Virtual MVPD Biz Still ‘Broken,’ Analyst Says
Hulu Plus Live TV and YouTube TV now account for 10% of U.S. pay TV subscriptions, but LightShed Partners analyst Richard Greenfield there’s no gold left in the traditional bundle
Virtual MVPDs continue to grow, now accounting for 15% of total U.S. pay TV subscriptions. But analysts also continue to be bearish on the business of souped traditional channel bundles for the streaming age.
Case in point: LightShed Partners analyst Richard Greenfield told investors in a note today that the vMVPD model remains “broken.”
“As it turns out, vMVPD’s really did not offer much of a fresh start for the multichannel video industry,” Greenfield wrote.
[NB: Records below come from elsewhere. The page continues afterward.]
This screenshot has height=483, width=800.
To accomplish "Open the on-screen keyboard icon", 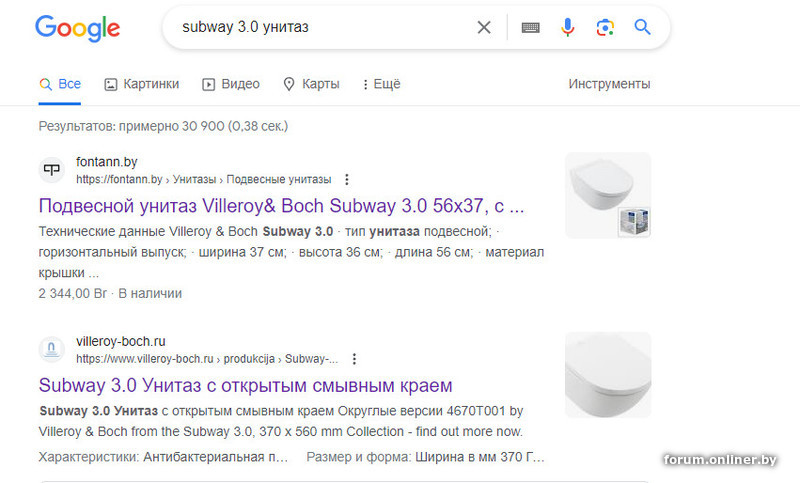I will (530, 28).
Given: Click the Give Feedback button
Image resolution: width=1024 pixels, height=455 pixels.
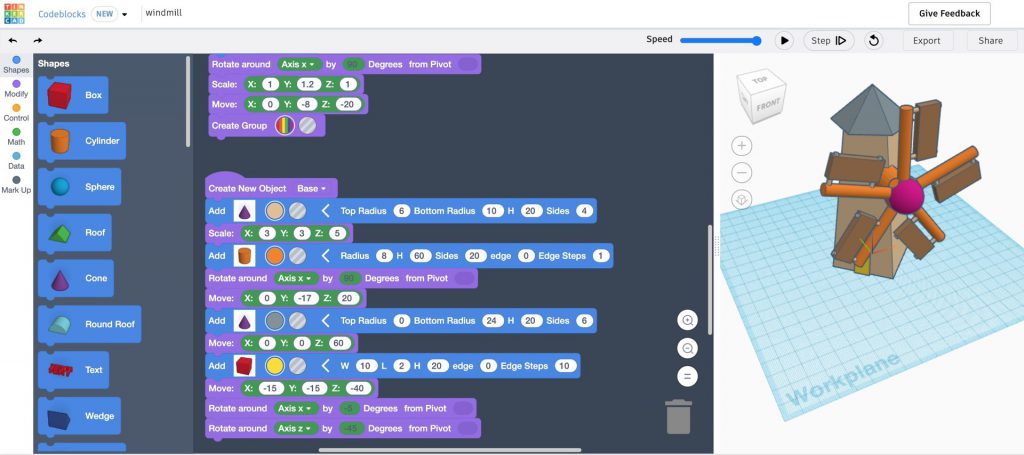Looking at the screenshot, I should click(949, 14).
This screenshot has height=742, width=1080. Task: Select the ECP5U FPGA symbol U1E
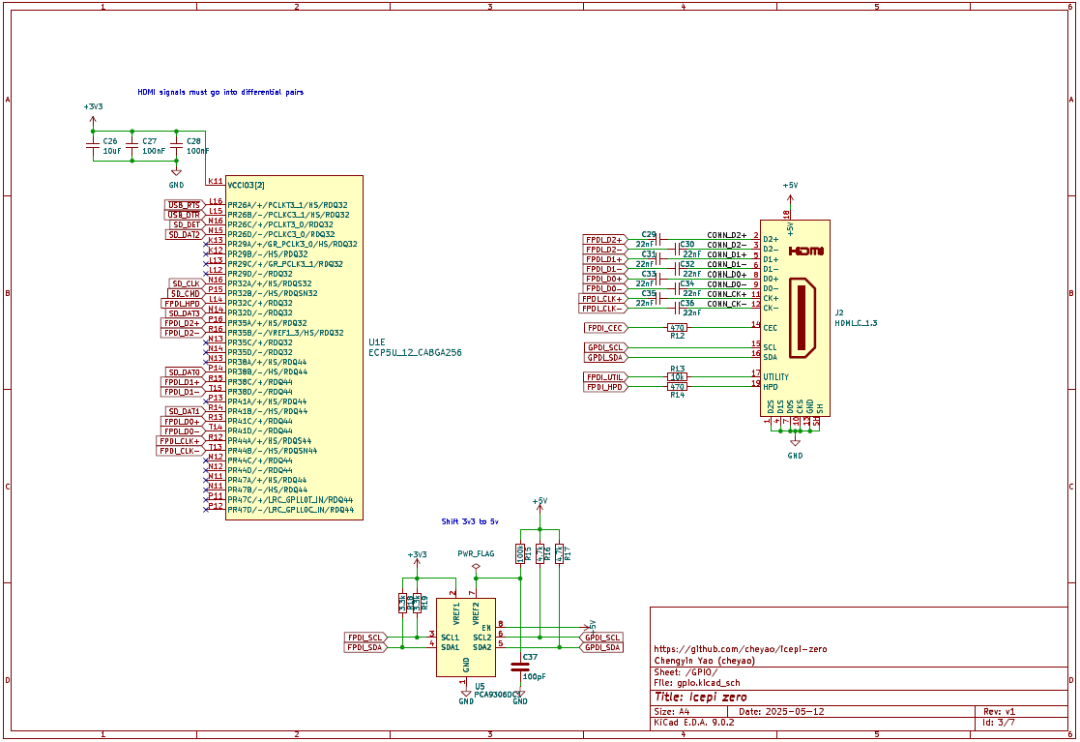pos(295,350)
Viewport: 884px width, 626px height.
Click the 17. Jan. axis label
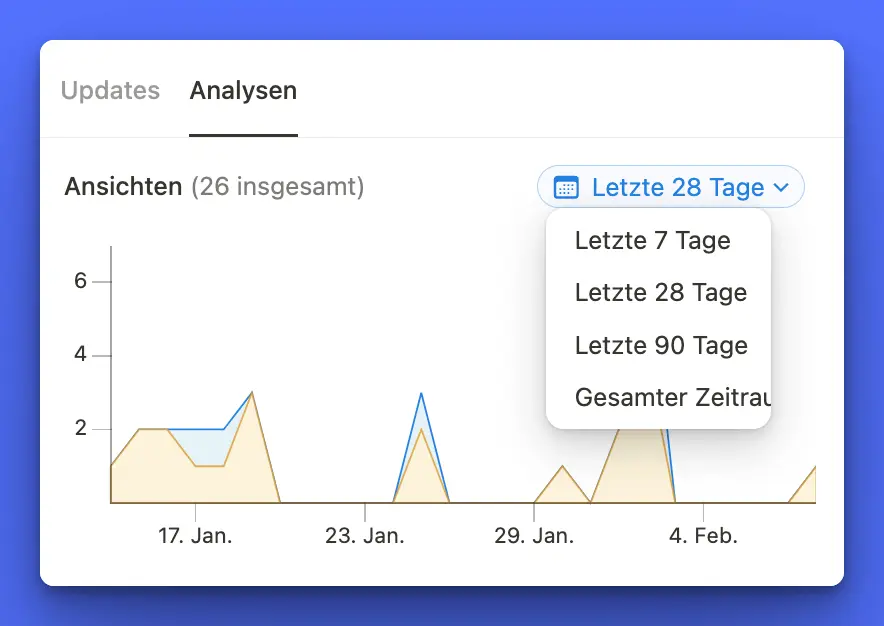click(x=195, y=536)
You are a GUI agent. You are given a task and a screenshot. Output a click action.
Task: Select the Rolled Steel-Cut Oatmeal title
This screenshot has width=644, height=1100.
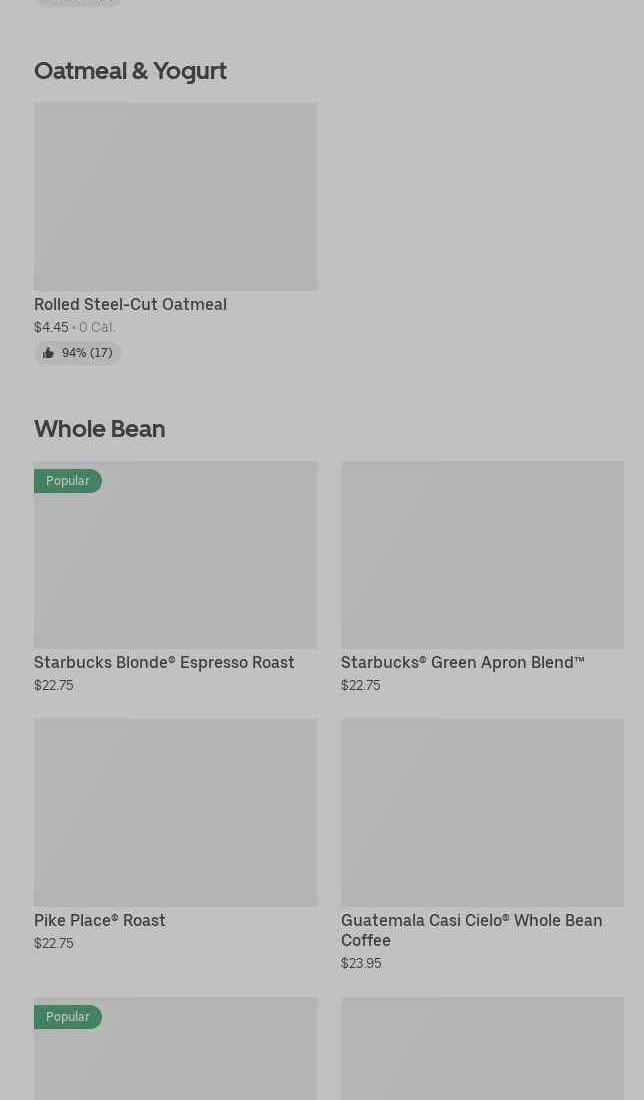130,304
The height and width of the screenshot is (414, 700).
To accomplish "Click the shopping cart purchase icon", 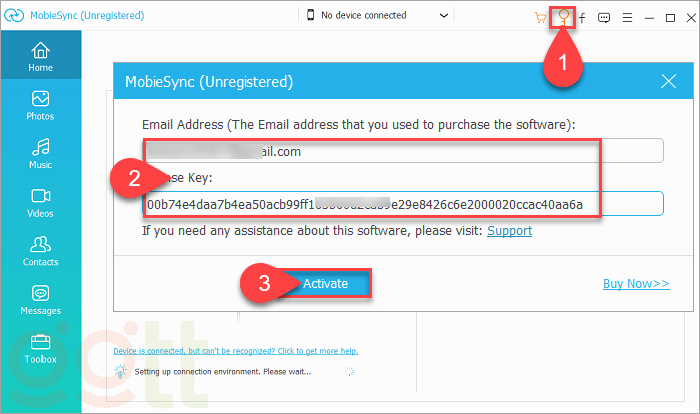I will pos(541,17).
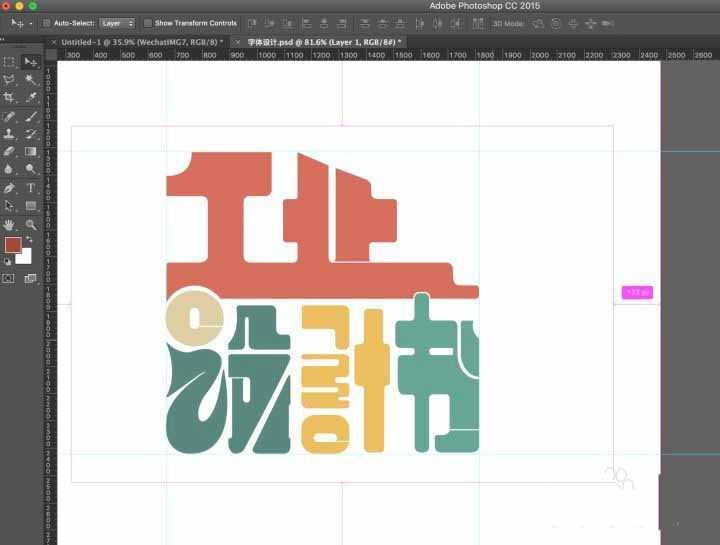The width and height of the screenshot is (720, 545).
Task: Open the Auto-Select Layer dropdown
Action: [118, 23]

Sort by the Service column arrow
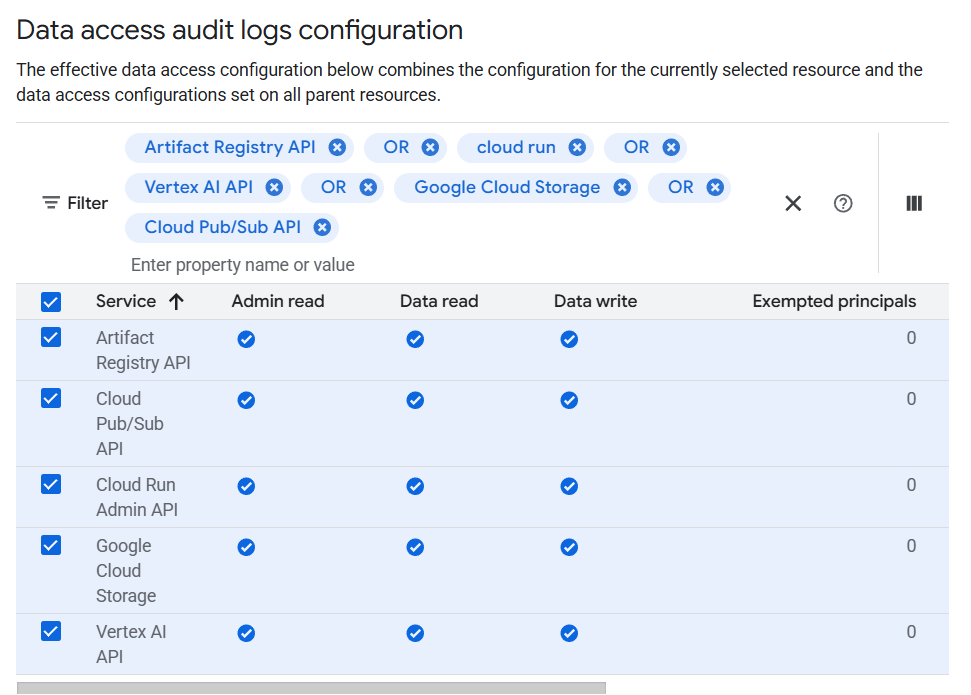pos(176,301)
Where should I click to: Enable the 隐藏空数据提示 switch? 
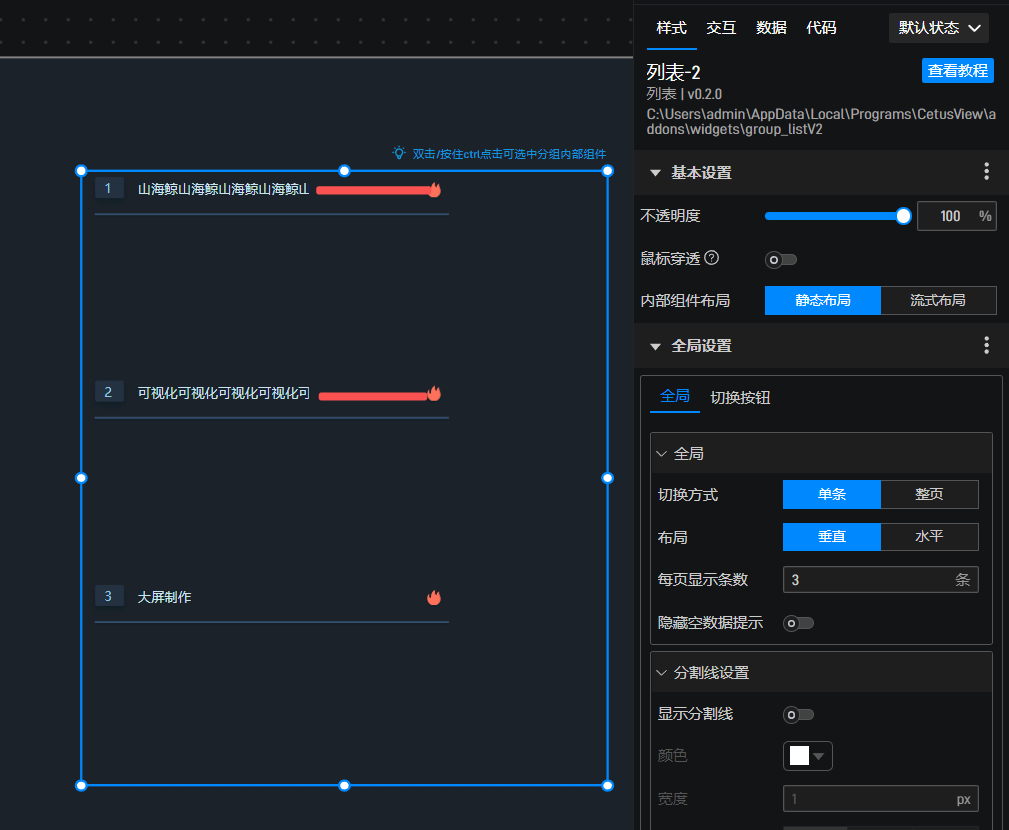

Rather than rebuild the channel bundle from the ground up, separating out networks nobody watches from essentials like major broadcast networks and ESPN, vMVPD bundles have been influenced by the same economic gravity as their traditional forebears.
Greenfield specifically noted today’s ViacomCBS announcement that it has infiltrated 14 additional cable networks onto No. 1 vMVPD Hulu Plus Live TV. This latest carriage deal, the analyst said, demonstrates the “strategic merit” of the 2019 merger of Viacom and CBS Corp., which hitched the Viacom cable networks many of the vMVPDs were beginning to realize they could live without to more essential CBS assets, such as the CBS Broadcast Network.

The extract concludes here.